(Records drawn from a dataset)
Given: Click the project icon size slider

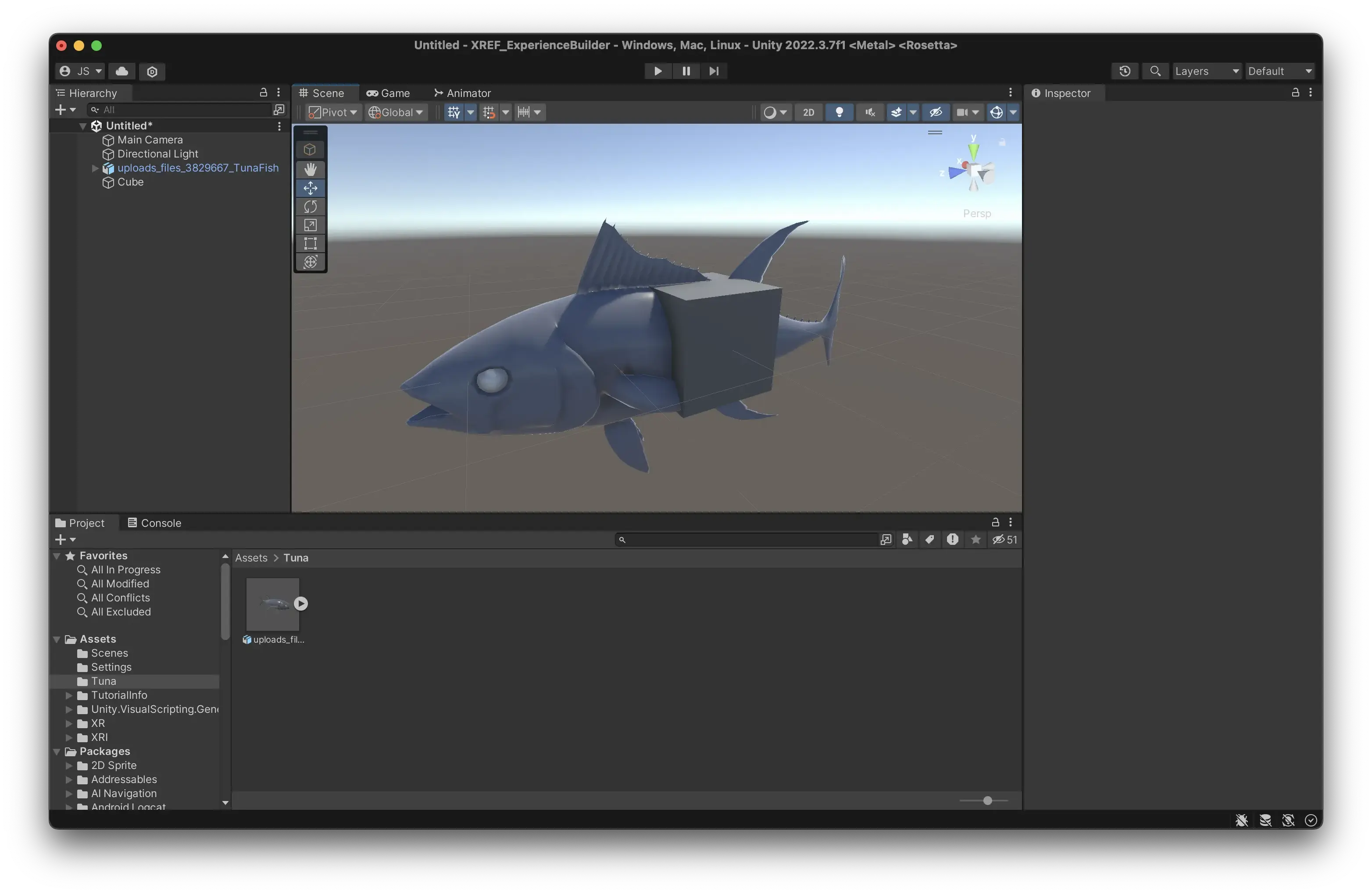Looking at the screenshot, I should [x=987, y=801].
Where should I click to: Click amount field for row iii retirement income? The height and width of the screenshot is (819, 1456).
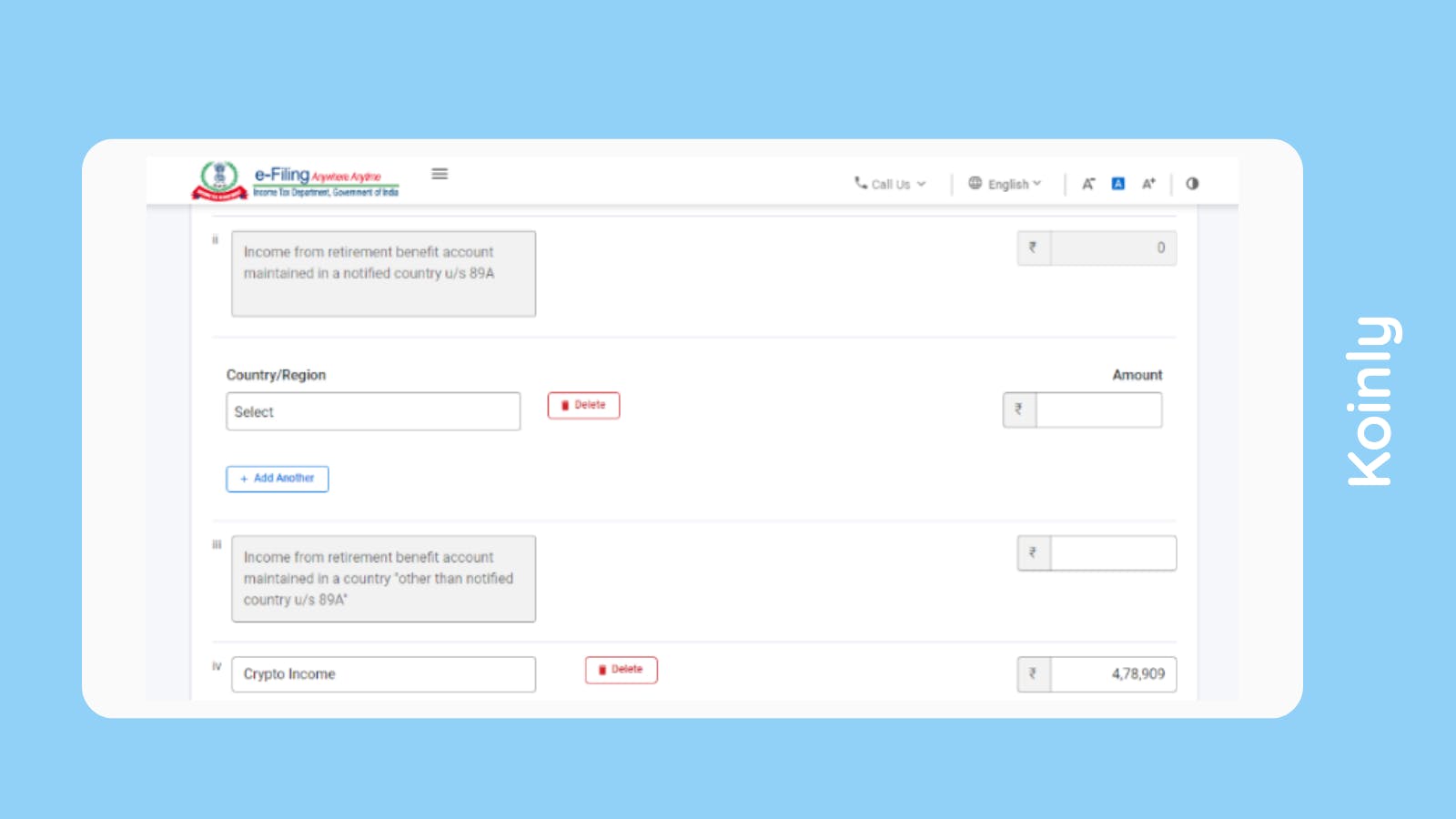click(1112, 552)
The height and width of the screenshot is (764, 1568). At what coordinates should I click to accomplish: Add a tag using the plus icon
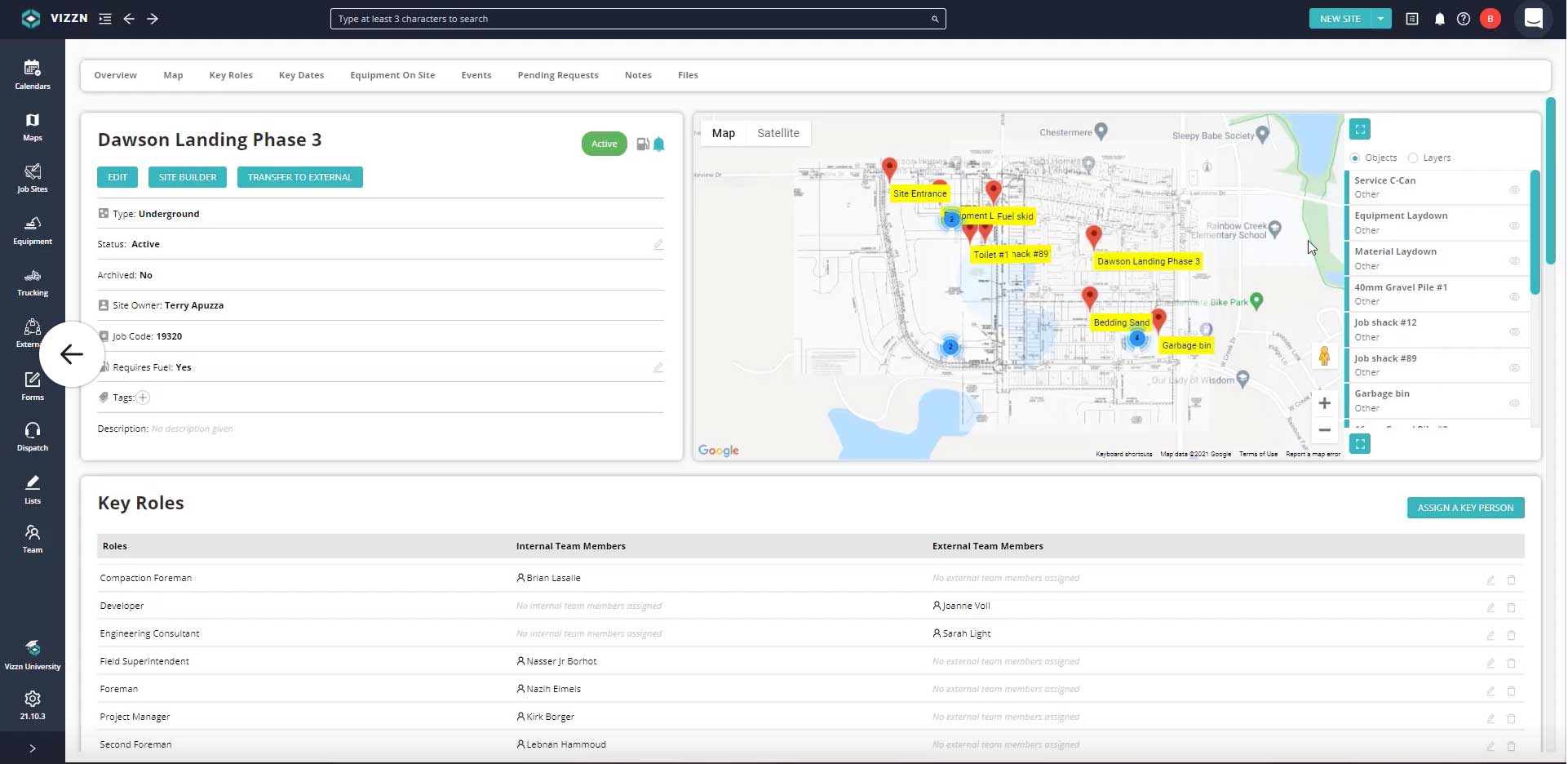(143, 398)
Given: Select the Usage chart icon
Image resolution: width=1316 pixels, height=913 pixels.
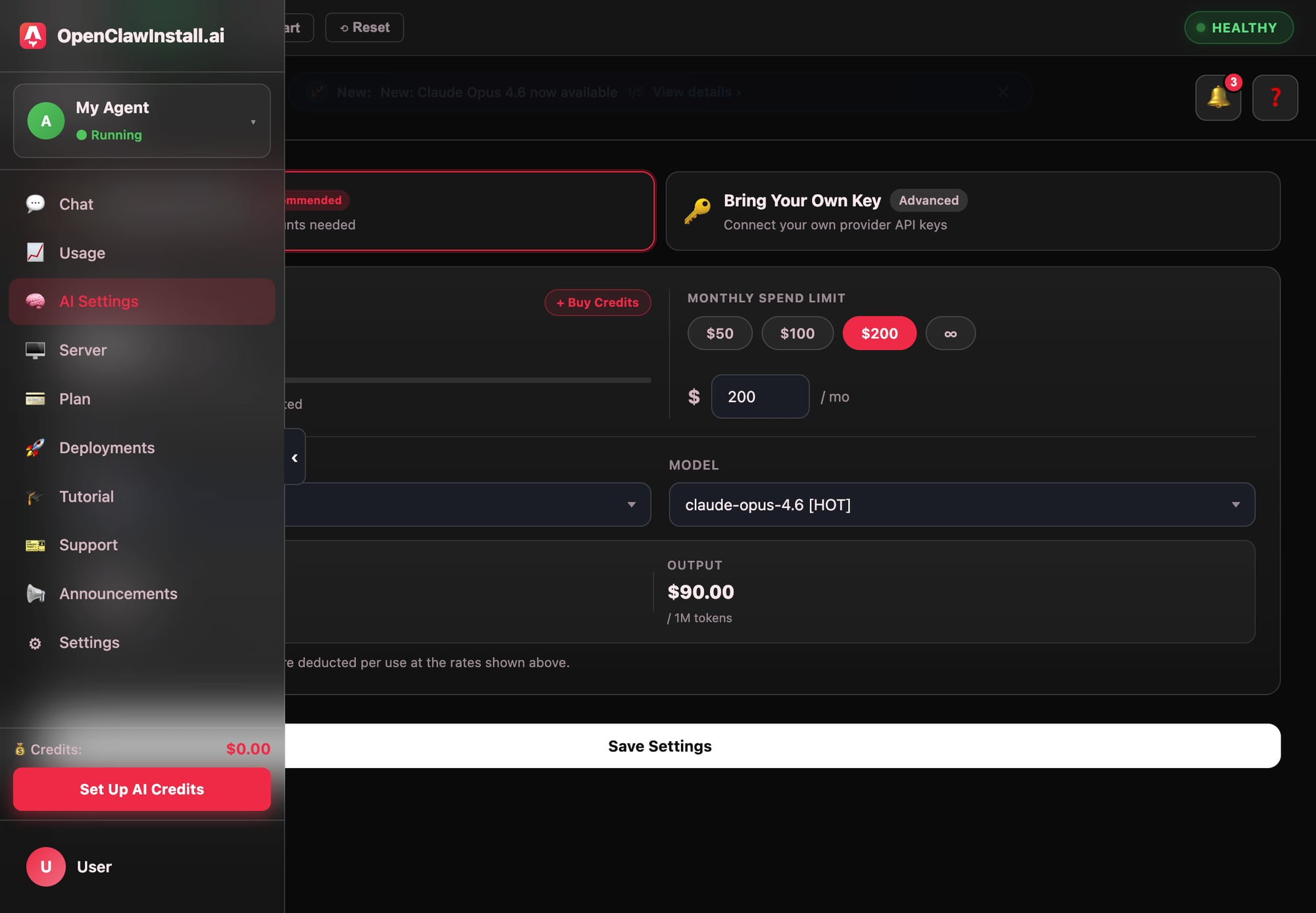Looking at the screenshot, I should (36, 253).
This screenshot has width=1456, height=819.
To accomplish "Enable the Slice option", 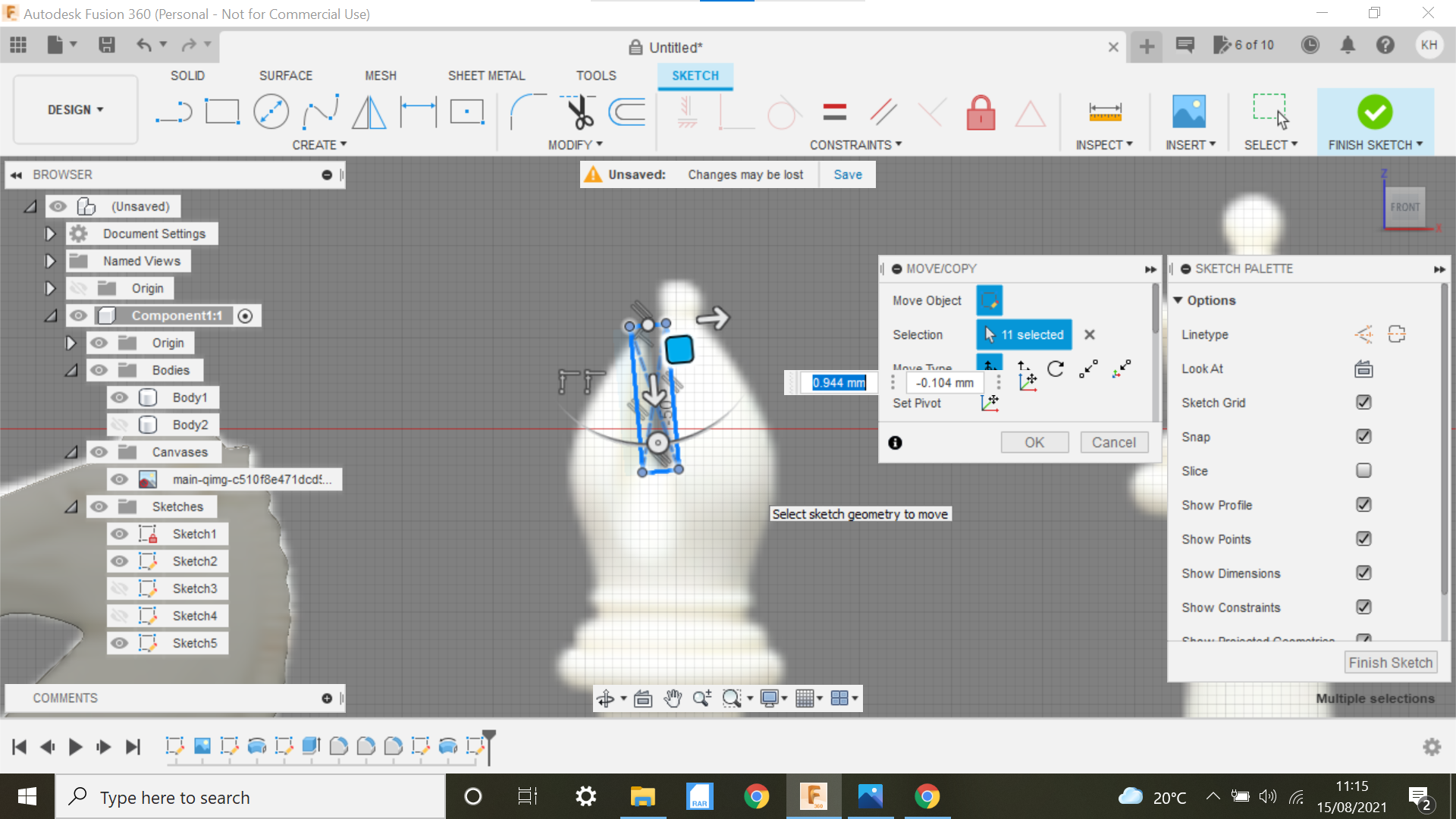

**What to do**.
Give back, word for word, the lines from the line that contains "This screenshot has width=1456, height=819." through the last line of the records, with no pictures and nothing else.

**Task result**.
This screenshot has width=1456, height=819.
To accomplish "Enable the Slice option", 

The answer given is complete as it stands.